Exercise data:
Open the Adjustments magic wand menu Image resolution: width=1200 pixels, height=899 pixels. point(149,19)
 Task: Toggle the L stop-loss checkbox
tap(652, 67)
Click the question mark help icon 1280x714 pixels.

---

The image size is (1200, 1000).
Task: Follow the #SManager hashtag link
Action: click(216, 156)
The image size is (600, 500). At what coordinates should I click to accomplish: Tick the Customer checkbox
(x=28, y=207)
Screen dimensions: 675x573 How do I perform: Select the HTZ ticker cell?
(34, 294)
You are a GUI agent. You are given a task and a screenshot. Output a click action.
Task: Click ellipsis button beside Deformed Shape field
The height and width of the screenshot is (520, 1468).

What you have to do:
After counting the lines of the records above that hold the word "screenshot", give the total and nothing else.

Solution for this problem:
2